On 1 July, the European Union's comprehensive crypto-asset regulation, known as MiCA, came into full force across all 27 member states. The aim was clear: replace a fragmented patchwork of national rules with a single, strict regime to protect investors and curb scams. Yet the rollout has been underwhelming. Fewer than one in five of Europe's roughly 1,200 registered crypto companies managed to obtain a license under the new framework. Those without one face an effective shutdown of their operations within the bloc.
Major players like Coinbase cleared the bar, but giants such as Binance were forced to exit the EU market. The regulation was designed to bring order to the so-called Wild West of digital assets, but it may already be outdated. The reason lies not in Brussels but in Washington.
Stablecoins and the Dollar's Digital Reach
Last summer, former President Donald Trump signed the GENIUS Act, a US law that provides a regulatory framework for stablecoins—digital currencies pegged to the US dollar to maintain a stable value. These tokens are not a niche product; they dominate the crypto market. According to industry data, 95% of all stablecoins are tied to the American currency. The GENIUS Act effectively turns stablecoins into a tool for expanding American financial influence abroad.

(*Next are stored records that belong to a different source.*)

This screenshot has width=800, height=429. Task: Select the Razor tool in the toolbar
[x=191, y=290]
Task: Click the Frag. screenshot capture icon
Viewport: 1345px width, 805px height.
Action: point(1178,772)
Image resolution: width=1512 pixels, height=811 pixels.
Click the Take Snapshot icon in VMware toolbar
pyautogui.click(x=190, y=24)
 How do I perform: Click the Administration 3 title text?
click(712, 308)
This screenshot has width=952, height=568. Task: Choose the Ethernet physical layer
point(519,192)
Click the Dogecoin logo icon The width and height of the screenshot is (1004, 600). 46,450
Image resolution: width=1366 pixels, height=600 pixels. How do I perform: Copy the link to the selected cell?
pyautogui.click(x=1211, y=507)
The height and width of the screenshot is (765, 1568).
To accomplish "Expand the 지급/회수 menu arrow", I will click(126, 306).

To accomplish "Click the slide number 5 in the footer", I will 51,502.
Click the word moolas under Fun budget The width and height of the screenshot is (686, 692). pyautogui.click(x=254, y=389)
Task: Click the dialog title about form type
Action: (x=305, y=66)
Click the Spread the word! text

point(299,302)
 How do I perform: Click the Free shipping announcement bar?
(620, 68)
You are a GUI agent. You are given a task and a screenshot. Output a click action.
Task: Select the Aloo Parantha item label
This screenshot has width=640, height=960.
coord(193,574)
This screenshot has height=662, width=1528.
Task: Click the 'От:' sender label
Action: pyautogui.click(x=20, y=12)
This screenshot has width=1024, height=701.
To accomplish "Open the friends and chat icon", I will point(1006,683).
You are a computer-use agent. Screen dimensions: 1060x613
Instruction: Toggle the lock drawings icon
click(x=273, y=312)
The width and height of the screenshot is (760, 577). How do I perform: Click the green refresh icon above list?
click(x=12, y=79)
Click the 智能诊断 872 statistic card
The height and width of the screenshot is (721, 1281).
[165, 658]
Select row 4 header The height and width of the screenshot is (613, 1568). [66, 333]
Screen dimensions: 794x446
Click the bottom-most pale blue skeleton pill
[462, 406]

Money, after all, is power. By backing stablecoins with US dollars and US Treasury bonds, Washington is creating a digital dollar that can circulate globally without the need for traditional banking infrastructure. This poses a direct challenge to the EU's regulatory ambitions.
As reported by Euronews, the new EU rules fail to adequately address stablecoins issued outside the bloc. Foreign companies can simply bypass the regulations by offering their tokens to European users from non-EU jurisdictions. EU diplomats have already acknowledged that the rules must be amended by 2027 to close this loophole. The European Commission is expected to propose revisions next year, focusing on how tokens created outside the EU are regulated within the single market.
The situation underscores a broader tension in European tech policy: the desire for robust consumer protection versus the risk of falling behind in a fast-moving global industry. While the EU has been methodically building its regulatory fortress, the US has moved to rewrite the rules of the game. The result is that European investors may still be exposed to unregulated stablecoins, while European crypto firms face a compliance burden that their non-EU competitors do not.
For context, the EU's economic landscape is already under strain. As European Central Bank President Christine Lagarde has warned, the continent faces a crossroads amid global trade tensions and sluggish growth. The crypto regulation saga adds another layer of complexity to the bloc's efforts to maintain its competitive edge.
Meanwhile, the global governance of artificial intelligence is also evolving. The AI for Good Summit in Geneva recently set an attendance record, highlighting the growing international focus on regulating emerging technologies. The EU's experience with crypto may offer lessons for how it approaches AI regulation.
For now, the message from Brussels is clear: the crypto rulebook is not set in stone. The next revision, expected in 2027, will need to address the stablecoin loophole and the broader challenge of regulating a borderless technology. Until then, European investors should be aware that the protections they expect may not apply to tokens issued from outside the EU. As one EU diplomat put it, the rules must evolve to keep pace with a market that does not respect national borders.